Lo scorso 30 aprile 2020 il governo provvisorio del Sudan, in carica dalla destituzione del dittatore Omar Hassan al-Bashir, ha emanato una legge che prevede tre anni di carcere per chi pratica mutilazioni ai genitali femminili. Secondo i dati dell’UNICEF, nove donne su dieci hanno subìto e continuano a subire l’infibulazione in almeno ventisette stati africani e in parte dell’Asia e del Medio Oriente.

Una svolta importante che ha senz’altro bisogno di sostegno, soprattutto a livello internazionale e di ulteriori emendamenti per poter annientare una pratica tanto radicata, che distrugge la salute psico-fisica delle donne che la vivono.

“Desert Flower” è un film prodotto in Germania nel 2009 da Sharry Hormann. Ripercorre la vita e le reali vicende dalla modella somala Waris Dirie, interpretata da Liya Kebede, indossatrice etiope che, in questo suo debutto cinematografico, si rivela essere l’interprete perfetta per un ruolo particolarmente delicato e difficile. 

Una storia di sopravvivenza e forza nelle alture della Somalia

Waris ha solo tredici anni quando la sua famiglia la vende ad un uomo di sessanta per diventarne la quarta moglie. Il suo nome significa “fiore del deserto”, e lei riuscirà a sbocciare in tutta la sua bellezza, in un mondo diverso da quello che si lascia alle spalle fatto di paesaggi polverosi, cammelli e una faticosa vita da pastori nomadi. La protagonista, infatti, decide di sottrarsi al destino riservatole e scappa via, camminando per chilometri a piedi scalzi, sotto il sole rovente dell’Africa.

Con non poche difficoltà arriva sino a Mogadiscio, dove la nonna, con un passaporto falso, la aiuta a raggiungere Londra. Non ha niente con sé se non la paura e la speranza. Nella capitale inglese l’adolescente Waris trova accoglienza all’ambasciata somala, dove lavora come donna delle pulizie, non ricevendo però né gentilezza né un minimo di istruzione.

Il film offre il connubio perfetto tra drammaticità e leggerezza: Waris incontra Marylin, interpretata dall’attrice britannica Sally Hawkins, una goffa ragazza ossessionata dal sogno di diventare ballerina. Tra le due nasce presto un’amicizia genuina e frizzante, dalla quale entrambe imparano ad aprirsi una all’altra, a commuoversi, ma anche a ridere e gioire insieme.

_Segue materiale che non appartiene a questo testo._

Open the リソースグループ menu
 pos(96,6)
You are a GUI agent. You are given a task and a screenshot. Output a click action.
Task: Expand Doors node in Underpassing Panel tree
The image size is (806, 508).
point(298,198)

Un fiore del deserto tra le passerelle d’alta moda

La vita della protagonista cambia radicalmente quando un famoso fotografo, Terry Donaldson, ne scorge la rara bellezza e la convince a posare per un servizio, assicurandole una prosperosa carriera nel mondo della moda. Così, tra scene divertenti che mostrano Waris alle prese con la realtà quotidiana in un Paese  straniero, la vediamo destreggiarsi in un mondo del tutto nuovo e inaspettato per lei, fino a calcare le più importanti passerelle di moda internazionali. Sfila ormai fiera e disinvolta su tacchi alti che nascondono i piedi distrutti dalle cicatrici e vestita non solo di eleganti abiti, ma di uno sguardo non più sottomesso, che richiama i colori e le emozioni dell’Africa più autentica.

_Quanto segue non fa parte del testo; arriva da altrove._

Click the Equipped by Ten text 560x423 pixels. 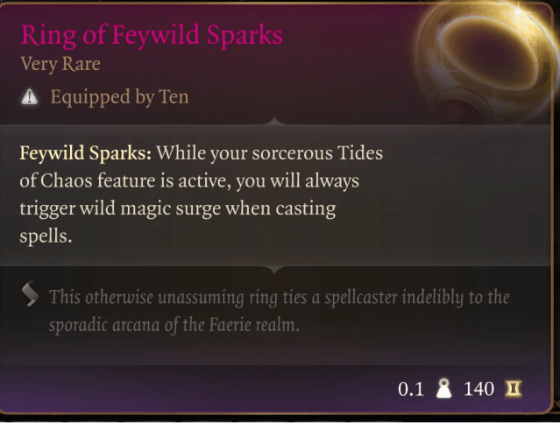coord(119,97)
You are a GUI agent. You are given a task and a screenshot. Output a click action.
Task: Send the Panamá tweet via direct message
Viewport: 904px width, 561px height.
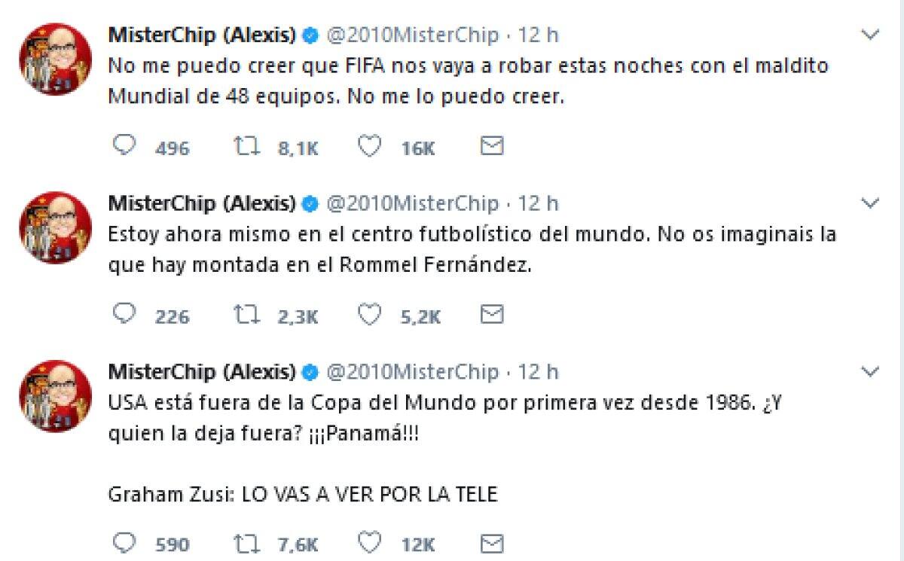point(491,542)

L’attivismo di Waris contro le mutilazioni 

Il film, premiato al Festival Internazionale del Cinema di San Sebástian nello stesso 2009, lancia un messaggio di preminente urgenza socio-culturale: è una denuncia alle mutilazioni ai genitali femminili, ancora purtroppo molto diffuse. La storia di Waris è quella di tante bambine che hanno subìto la stessa inutile e atroce tortura. La top model ha preso posizione schierandosi apertamente contro l’infibulazione, vissuta da lei in prima persona quando aveva appena tre anni.

La modella somala è diventata l’attivista simbolo di una lotta importante ed è stata insignita del titolo di ambasciatrice umanitaria presso le Nazioni Unite ricevendo nel 2007 anche l’onorificenza di Cavaliere della Legion d’Onore, oltre a numerosi altri premi e riconoscimenti.

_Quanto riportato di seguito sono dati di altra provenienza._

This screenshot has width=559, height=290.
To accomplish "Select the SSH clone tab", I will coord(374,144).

Davanti a un pubblico ammutolito, nella sala conferenza del Palazzo di Vetro di New York, Waris esordisce così:

Amo mia madre, amo la mia famiglia e amo l’Africa. Da più di tremila anni le famiglie credono fermamente che le figlie a cui non viene praticata l’infibulazione siano impure, perché quello che abbiamo tra le gambe è impuro. A causa di queste mutilazioni le donne si ammalano fisicamente e psicologicamente, per il resto della loro vita. Queste stesse donne sono la spina dorsale dell’Africa”. 

Le parole diventano un’arma potente, attraverso cui poter mutare il dolore di un fiore del deserto maltrattato in orgoglio di essere donna.